ICE Seizes New Jersey Students
Finally, in a story that The New Jersey Democrat will be following, ICE has been active on New Jersey college campuses, including actions to seize foreign students. And further, New Jersey colleges and universities are fearful that the attacks by the Trump administration on Columbia University and the University of Pennsylvania, both of which lost substantial federal funding, could happen here.
That’s according to Rebecca Givan, a professor of labor studies and employment relations at Rutgers and president of the Rutgers AAUP.
Rutgers, she said in an interview with TNJD, is one of 60 universities targeted by the Trump administration over charges that the schools have allowed or tolerated “antisemitic” behavior by students and protesters. Penn lost funding over the fact that it failed to comply with demands by the White House that it not allow a trans athlete to compete in a sporting event, and Givan said that university DEI (diversity, equity and inclusion) programs are under attack, too.
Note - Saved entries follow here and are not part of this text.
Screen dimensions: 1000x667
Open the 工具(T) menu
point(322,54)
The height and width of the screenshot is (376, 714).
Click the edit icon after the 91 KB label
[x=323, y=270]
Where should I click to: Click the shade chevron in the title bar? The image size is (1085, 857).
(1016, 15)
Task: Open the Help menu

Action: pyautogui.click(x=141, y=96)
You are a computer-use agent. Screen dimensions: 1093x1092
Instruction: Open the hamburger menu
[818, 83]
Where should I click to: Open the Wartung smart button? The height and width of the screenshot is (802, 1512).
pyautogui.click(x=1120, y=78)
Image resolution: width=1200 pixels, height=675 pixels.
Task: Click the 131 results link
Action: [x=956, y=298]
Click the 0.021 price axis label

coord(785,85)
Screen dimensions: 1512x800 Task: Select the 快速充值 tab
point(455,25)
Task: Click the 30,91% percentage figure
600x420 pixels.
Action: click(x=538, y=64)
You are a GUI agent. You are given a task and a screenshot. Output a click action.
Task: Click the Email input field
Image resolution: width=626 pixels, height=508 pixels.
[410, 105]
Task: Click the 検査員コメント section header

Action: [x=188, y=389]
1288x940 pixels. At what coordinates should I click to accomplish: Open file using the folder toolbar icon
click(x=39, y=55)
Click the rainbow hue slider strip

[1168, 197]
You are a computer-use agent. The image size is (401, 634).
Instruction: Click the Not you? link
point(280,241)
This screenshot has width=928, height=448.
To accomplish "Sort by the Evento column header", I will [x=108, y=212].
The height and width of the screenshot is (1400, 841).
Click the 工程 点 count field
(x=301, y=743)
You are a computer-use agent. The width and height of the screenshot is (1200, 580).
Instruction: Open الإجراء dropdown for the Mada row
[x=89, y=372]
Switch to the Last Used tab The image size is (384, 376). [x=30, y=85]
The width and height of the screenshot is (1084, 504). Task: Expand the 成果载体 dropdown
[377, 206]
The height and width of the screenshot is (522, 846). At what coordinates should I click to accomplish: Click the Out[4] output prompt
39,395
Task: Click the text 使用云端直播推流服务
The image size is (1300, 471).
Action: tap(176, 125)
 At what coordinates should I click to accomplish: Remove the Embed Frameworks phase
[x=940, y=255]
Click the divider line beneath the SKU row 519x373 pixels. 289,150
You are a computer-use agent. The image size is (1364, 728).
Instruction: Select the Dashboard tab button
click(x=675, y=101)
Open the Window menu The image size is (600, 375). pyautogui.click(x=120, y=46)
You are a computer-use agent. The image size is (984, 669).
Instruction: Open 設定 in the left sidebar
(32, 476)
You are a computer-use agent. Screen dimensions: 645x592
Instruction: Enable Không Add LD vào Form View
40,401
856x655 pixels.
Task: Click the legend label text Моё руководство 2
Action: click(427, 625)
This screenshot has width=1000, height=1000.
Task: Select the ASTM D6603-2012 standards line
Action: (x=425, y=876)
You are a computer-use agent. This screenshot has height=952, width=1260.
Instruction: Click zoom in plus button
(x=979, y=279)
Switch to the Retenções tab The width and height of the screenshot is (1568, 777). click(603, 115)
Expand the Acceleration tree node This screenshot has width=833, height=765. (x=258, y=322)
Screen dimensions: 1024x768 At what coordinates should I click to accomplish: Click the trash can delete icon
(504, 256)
An unspecified number of students at Rutgers and other New Jersey campuses have been seized by ICE, said Givan, although she wouldn’t say exactly how many.
Unlike Columbia, which caved in to the Trump administration’s demands – over the protests of numerous students, faculty and member of Columbia’s AAUP chapter – Rutgers has fought back, she said, pointing to an amicus brief filed against Secretary of State Marco Rubio and others. According to the brief, 86 universities, colleges and academic institutions, including Rutgers University, jointly signed onto a protest in support of an injunction against the administration. Its lead argument: “The administration’s policy has created a climate of fear among non-citizens at U.S. colleges and universities.”
And the Rutgers University Senate passed a resolution calling for a “mutual defense compact” with other Big Ten schools to provide “immediate and strategic support to any member institution under direct political or legal infringement.”
In January, the Rutgers AAUP-AFT issued a guide: “Time to Take Action – What You Can Do to Confront Trump’s Attacks.”
Harvard, the nation’s oldest university, is the first university to forcefully push back, defying the Trump administration’s attack – and losing $2.2 billion in federal grants as a result.
Weaponization of the government, anyone?